1-ear, 2-ear, 3-ear meetings

Not every meeting needs your full attention. Saying that out loud feels a little transgressive, but I think most people already know it's true.

I categorize meetings into three levels of engagement, and I call them 1-ear, 2-ear, and 3-ear.

1-ear means I'm half-present. I'm there in case something goes sideways, but I'm likely also doing other work. One ear open for my name or something that sounds off the rails, but most of my attention on other work. Status updates I've already read. Meetings where I'm a courtesy invite.

2-ear means I'm engaged, but interruptible. I'm tracking the conversation, I'll contribute when relevant, but I might divert my attention briefly if something urgent comes up.

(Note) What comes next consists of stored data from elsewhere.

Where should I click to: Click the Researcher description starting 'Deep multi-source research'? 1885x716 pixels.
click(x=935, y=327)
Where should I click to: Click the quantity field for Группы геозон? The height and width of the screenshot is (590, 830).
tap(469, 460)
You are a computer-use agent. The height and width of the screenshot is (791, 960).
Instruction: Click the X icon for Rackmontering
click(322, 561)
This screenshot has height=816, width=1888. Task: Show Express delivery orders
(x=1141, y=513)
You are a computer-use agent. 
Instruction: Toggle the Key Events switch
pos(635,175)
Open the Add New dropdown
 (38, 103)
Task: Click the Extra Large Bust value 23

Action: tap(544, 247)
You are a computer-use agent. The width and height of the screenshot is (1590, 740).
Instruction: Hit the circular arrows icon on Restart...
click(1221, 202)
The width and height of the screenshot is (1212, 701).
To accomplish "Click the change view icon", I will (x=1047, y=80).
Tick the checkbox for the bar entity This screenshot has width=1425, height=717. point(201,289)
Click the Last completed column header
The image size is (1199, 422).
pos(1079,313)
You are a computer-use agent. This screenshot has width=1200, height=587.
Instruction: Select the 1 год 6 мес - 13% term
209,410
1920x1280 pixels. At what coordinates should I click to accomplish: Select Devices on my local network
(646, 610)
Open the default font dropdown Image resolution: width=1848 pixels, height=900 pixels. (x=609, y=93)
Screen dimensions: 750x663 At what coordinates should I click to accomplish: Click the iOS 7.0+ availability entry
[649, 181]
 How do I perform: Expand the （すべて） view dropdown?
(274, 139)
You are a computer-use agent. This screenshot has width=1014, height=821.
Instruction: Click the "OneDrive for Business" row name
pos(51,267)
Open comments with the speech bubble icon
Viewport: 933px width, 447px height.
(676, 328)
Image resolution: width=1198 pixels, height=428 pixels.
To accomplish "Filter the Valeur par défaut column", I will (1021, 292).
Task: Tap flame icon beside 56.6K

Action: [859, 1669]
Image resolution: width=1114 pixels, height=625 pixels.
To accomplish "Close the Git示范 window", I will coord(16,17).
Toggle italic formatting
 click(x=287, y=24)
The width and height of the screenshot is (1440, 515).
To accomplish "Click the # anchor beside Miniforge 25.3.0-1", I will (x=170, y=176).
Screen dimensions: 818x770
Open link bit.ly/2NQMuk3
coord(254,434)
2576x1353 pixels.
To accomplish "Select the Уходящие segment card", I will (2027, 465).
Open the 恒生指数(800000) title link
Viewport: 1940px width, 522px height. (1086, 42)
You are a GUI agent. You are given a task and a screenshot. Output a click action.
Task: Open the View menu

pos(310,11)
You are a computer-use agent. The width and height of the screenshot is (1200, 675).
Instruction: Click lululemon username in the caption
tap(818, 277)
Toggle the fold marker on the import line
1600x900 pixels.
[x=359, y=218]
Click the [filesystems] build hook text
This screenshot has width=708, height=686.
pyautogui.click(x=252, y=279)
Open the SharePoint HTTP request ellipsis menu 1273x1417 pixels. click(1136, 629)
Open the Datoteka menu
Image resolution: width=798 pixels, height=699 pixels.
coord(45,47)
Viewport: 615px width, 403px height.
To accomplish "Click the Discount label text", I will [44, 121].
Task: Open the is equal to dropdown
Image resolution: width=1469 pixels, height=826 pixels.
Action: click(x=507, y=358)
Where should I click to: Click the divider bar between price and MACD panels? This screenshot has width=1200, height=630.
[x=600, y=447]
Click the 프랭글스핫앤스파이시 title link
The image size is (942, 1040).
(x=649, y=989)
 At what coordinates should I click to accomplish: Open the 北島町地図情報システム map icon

Technical discussions, backlog grooming, design reviews: the meetings where I'm a participant, not the driver.

3-ear means I'm fully there. Body, mind, and spirit. No multitasking, no glancing at Slack. 1:1s, retrospectives, difficult conversations. These get my whole self.

The reason this framework matters isn't just personal productivity. It's about shared language. When a team has a common vocabulary for this, you can say "I'm going to 1-ear this meeting" and people know what that means. You can design meeting agendas around it. You can stop performing attentiveness in meetings that don't require it, and actually show up fully in the ones that do.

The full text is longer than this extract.